Das Wetter in Philadelphia wirbelt die Abläufe rund um das WM-Spiel des Topfavoriten Frankreich gegen den Irak durcheinander. Der drei Stunden vor dem Anpfiff angesetzte Einlassstart für die Zuschauer wurde verschoben. „Ein heftiges Gewitter nähert sich“, stand auf der Anzeigetafel des Stadions: „Bitte verlassen Sie den offenen Sitzplatzbereich. Suchen Sie Schutz gemäß der Anweisungen des Stadionpersonals.“

Die Arena war zu diesem Zeitpunkt noch nicht geöffnet, die Fans standen draußen vor verschlossenen Toren. Das Heimatstadion des NFL-Teams Philadelphia Eagles hat für die Zuschauer kein Dach. Für die Stadt an der Ostküste gilt für Montagnachmittag und -abend eine Unwetterwarnung. „Gewitter können das Fußballspiel durch zerstörerische Winde, Hagel und einen Tornado beeinträchtigen“, schrieb der nationale Wetterdienst. Derzeit ist noch unklar, ob die Partie wie angedacht um 17.00 Uhr Ortszeit (23.00 Uhr MESZ) angepfiffen werden kann.

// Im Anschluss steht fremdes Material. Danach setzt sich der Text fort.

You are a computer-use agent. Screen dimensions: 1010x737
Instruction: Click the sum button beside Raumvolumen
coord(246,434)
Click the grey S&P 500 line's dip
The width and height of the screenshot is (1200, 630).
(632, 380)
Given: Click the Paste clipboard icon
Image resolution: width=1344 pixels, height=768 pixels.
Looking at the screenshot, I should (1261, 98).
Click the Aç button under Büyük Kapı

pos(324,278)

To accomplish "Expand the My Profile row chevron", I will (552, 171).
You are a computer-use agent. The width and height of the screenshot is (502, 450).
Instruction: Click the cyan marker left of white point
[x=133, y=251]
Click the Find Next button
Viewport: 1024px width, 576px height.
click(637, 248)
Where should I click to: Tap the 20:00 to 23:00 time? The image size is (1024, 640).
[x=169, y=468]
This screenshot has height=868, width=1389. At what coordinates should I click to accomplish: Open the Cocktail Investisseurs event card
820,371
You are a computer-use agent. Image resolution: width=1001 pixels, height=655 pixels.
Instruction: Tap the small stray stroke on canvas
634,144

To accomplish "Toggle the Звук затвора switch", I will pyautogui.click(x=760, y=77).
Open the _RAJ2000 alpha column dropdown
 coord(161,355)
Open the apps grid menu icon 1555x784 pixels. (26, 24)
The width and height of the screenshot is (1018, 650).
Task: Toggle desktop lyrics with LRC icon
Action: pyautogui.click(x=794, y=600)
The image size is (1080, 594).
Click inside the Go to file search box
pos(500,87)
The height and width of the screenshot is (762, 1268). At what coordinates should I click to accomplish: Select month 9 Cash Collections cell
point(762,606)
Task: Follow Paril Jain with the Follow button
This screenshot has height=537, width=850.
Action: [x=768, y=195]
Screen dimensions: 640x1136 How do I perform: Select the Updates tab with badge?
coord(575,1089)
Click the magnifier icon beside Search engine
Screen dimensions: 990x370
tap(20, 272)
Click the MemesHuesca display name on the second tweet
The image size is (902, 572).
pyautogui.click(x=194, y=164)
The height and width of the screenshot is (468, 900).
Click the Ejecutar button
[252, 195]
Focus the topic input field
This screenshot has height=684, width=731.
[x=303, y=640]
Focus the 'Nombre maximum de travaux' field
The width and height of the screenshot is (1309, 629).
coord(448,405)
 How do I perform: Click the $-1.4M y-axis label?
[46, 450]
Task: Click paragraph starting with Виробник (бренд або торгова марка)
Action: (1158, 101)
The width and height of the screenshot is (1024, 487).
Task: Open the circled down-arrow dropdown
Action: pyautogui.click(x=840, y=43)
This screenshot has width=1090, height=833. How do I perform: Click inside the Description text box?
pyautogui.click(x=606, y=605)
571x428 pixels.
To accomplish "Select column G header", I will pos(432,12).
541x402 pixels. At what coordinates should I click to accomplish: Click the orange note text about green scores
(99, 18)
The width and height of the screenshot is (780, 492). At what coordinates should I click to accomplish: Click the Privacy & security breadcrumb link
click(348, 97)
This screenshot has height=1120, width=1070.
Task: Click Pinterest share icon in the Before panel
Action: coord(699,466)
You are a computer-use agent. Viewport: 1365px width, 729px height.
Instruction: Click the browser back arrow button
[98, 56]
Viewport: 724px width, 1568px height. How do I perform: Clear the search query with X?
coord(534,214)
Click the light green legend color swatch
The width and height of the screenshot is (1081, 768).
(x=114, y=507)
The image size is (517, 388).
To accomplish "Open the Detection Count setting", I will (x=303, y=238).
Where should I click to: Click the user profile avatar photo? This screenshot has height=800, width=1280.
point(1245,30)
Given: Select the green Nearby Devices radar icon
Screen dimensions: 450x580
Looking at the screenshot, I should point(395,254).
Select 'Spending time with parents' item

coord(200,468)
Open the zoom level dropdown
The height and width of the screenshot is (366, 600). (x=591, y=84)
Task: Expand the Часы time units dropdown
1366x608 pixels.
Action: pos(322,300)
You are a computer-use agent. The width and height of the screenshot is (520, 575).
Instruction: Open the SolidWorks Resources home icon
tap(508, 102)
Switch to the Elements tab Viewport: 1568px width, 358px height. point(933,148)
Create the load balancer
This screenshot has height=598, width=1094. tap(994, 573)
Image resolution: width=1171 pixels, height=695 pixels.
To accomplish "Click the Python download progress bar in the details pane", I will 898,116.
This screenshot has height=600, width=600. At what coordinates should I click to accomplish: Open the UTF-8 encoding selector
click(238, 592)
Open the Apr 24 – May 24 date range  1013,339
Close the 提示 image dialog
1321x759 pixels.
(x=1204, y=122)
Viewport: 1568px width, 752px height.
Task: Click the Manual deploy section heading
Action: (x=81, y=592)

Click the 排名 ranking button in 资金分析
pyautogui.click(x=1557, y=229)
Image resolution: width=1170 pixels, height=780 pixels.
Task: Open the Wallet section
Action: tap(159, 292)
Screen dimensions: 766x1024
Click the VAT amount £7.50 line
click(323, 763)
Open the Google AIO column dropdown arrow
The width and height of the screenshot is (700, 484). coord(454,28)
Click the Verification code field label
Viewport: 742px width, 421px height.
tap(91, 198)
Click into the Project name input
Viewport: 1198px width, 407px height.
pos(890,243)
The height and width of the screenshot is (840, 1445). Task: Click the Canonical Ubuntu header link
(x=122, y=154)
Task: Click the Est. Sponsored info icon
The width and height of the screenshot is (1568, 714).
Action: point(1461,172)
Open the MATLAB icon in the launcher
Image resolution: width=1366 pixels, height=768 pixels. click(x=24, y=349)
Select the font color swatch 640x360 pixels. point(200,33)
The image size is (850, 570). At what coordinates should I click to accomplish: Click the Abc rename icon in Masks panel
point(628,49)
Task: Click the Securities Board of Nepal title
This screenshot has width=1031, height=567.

Für die WM gelten strikte Regeln für solche Fälle. Sobald ein Blitzeinschlag in einem Umkreis von 13 Kilometern (8 Meilen) um das Stadion registriert wird, müssen Tribünen und Freiflächen sofort geräumt werden. Nach dem letzten registrierten Blitz gilt eine strikte Zwangspause von 30 Minuten. Schlägt in dieser Zeit erneut ein Blitz ein, beginnt der Countdown wieder von vorne. „Einige der Gewitter könnten heftig ausfallen und starke Regenfälle mit sich bringen“, schrieb der Wetterdienst.